LOG VERSE NOT CODE
The light off, the foundation still hot:
there's something wrong. Burned off the bottom.
I'm working at eighty percent, sir, and for what.
And now Olaf, he says to me, "You're a walking mouth-pit
this morning, when I skulk in my jar
at least the lid stays open."
After that I had nothing to say.
Just tilting my head madly, as if to be
eyeing the samples, gravel . . . what's tell-tale
I can no longer gauge, just know
I promised to give it to her, the number, and can't.
Don't tell Olaf, but I'm x bucks in the hole
and rising – that's the
gist of it.
Eyeing what crust comes up, but not the other way.
Tomorrow they wheel out the dolly with no one in it.
ASYMPTOTIC FILM FESTIVAL
Such a vice, to keep on squinting up the crack of heaven.
Precisely such a tract shakes
the authentic parlor chefs.
I spent two whole days spending up, spitting up, in a red hollow
"whose audacity is matched only by its desperation",
and what have you now? What new bruise for me to know?
I slunk out of the crawl space at half-past five.
Let it ring for two, then hang up. Not to get
by the machine. Impossible in this day and age.
To the contrary, you are, entirely, down on film now:
twenty-nine, thirty – thirty – thirty, then it blessedly
goes blank (technology for you) before
the "moderator." Someday
He'll find you on the street, call you Cindy by mistake.
Or will He just send one of His assistants?
Or, standing in your old kitchen, eyes clenched, hands clenched,
will you even catch the reference?
LARA CROFT IN THE HALL OF THE ANGELS
Spilled it on the kitchen counter: pitchers of Keratone
never touched by bracht und
memory or his sidelong smile
from when we all went out to the park
with a thermos full of Sangria,
deep in the mare of das leer, all flecked with diatoms.
Even pushing the volume down to zero, I can still
sense the grooves all scritching the spin & the whisper of lyrics
makes me cry every time. Mortar and pistil of foxglove to snatch
the breath 'way, it's what was prescribed
me. I remember a night
from which poured an awful, old, intense smell
like Europe or yearning or mutilation.
Parrot oil leaked from the liquid
steps of the hospice foundation
until, slathed in cornets,
the maroon-darkenened, roan-dappled
marble seemed almighty
sure it was itself to crumble. I hesitated. It was the last thing,
in this pearl of an adventure
story, that I had hoped for.
Always secretly in the end,
the building and its fairies
were spirited away, in the nick of time, by his watermelon coolers.

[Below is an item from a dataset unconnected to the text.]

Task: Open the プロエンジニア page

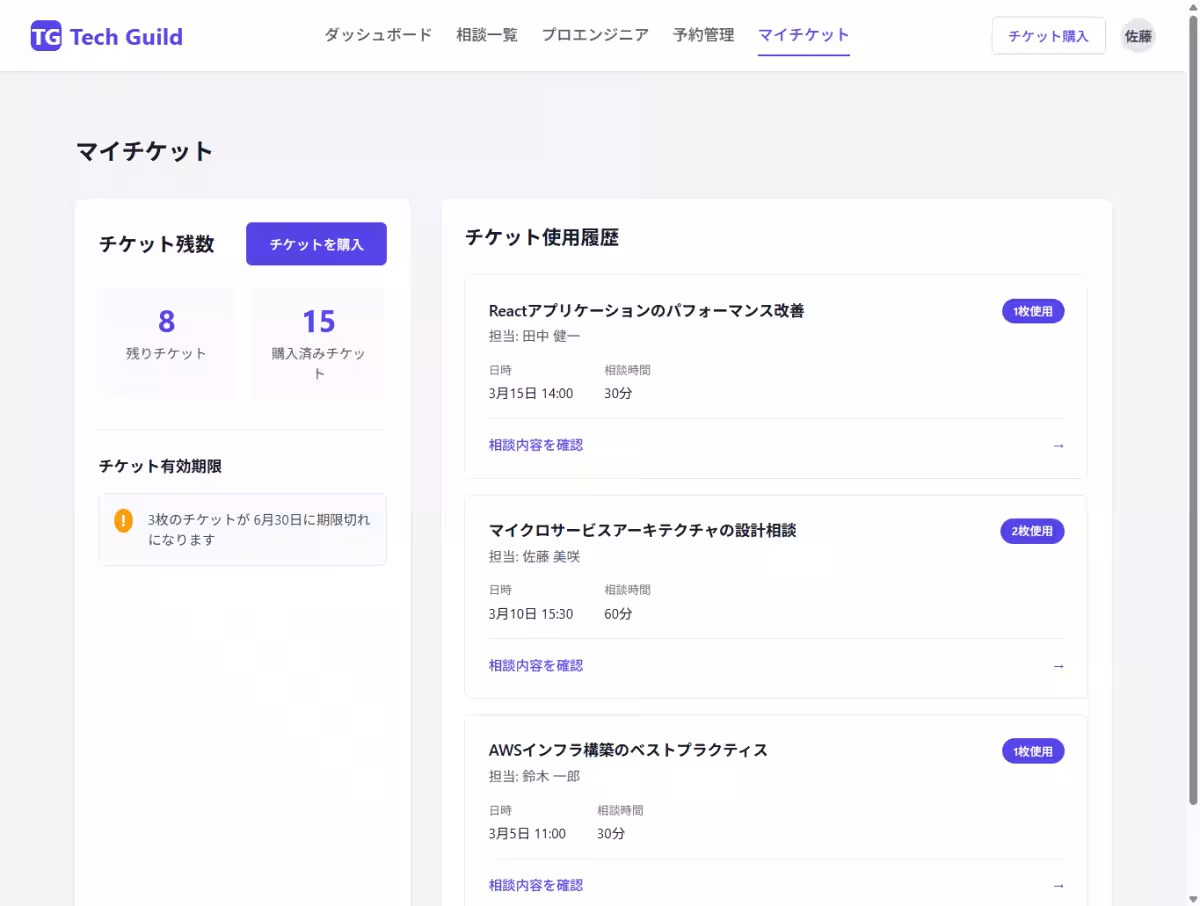Action: 594,34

And now, an idiot savant, alone and unarmed, I had to scale
the museum walls. I wished for my bindle. I wished for my cell phone.
It was a cold bright trumpet-blast
of a day, when even flies skidded
on the ice, shivered, and prayed to die. I tore at my furs.
I dug for a paring-knife and stabbed downward at the sheets with my
eyes closed. Don't tell me
about luck. Novena pastures Hera herself
wouldn't be caught dead spying
in. Their masks bobbed before me
as I ascended. Alternately tender and taunting in turn. It seemed
if I stretched out an arm to touch them, I would fall. Clad in the
thieving-costume, a dress spotted with bacon-grease and feathers and
a cardboard toilet-paper roll that was somehow supposed to represent
a tall, narrow halo, I knew I was fooling no one.
I had never been trying to break in. There had been a drowsy doctor;
a room slathered in hospital
green; a bed I was strapped to. I screamed
for a scalpel and cut star-shapes
in the sheets but could not quite
rend the leather straps and the doctor, nodding with his eyes closed
in a complacent half-smile, left the room. In body or in élan vital?
Like a statue of a dog whose head is not part of its body,
whose head floats on a ball bearing so, that, as the car rolls over
the lumpy corpses of pigeons, the statue nods sanguinely.
It was my doctor, my last archival relative, my best friend.
It was the papery treasure I had to salvage
from the hall of the angels, where only my own five-inch stilettos
could teeter unheard. For centuries the statue had been soaked in curare
and to touch it, without these coated leather gloves, was delicate
I placed it on my tongue, and the walls of the museum fell away.
What had it been: Olympus? A prison? Finally now, a resplendent coffin.
For I am Lara Croft and my
quests will always have a happy ending.